● **WHAT IS NEEDED**
Give back each line below verbatim.
(AVAILABLE DATA begins)
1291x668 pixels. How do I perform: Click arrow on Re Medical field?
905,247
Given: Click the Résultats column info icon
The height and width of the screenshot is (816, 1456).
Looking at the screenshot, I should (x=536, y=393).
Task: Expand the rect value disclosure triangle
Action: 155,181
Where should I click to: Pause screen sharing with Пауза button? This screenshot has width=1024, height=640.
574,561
(AVAILABLE DATA ends)
● **FINISHED TASK**
1291x668 pixels. How do I perform: Click arrow on Re Medical field?
905,247
Given: Click the Résultats column info icon
The height and width of the screenshot is (816, 1456).
Looking at the screenshot, I should (x=536, y=393).
Task: Expand the rect value disclosure triangle
Action: 155,181
Where should I click to: Pause screen sharing with Пауза button? This screenshot has width=1024, height=640.
574,561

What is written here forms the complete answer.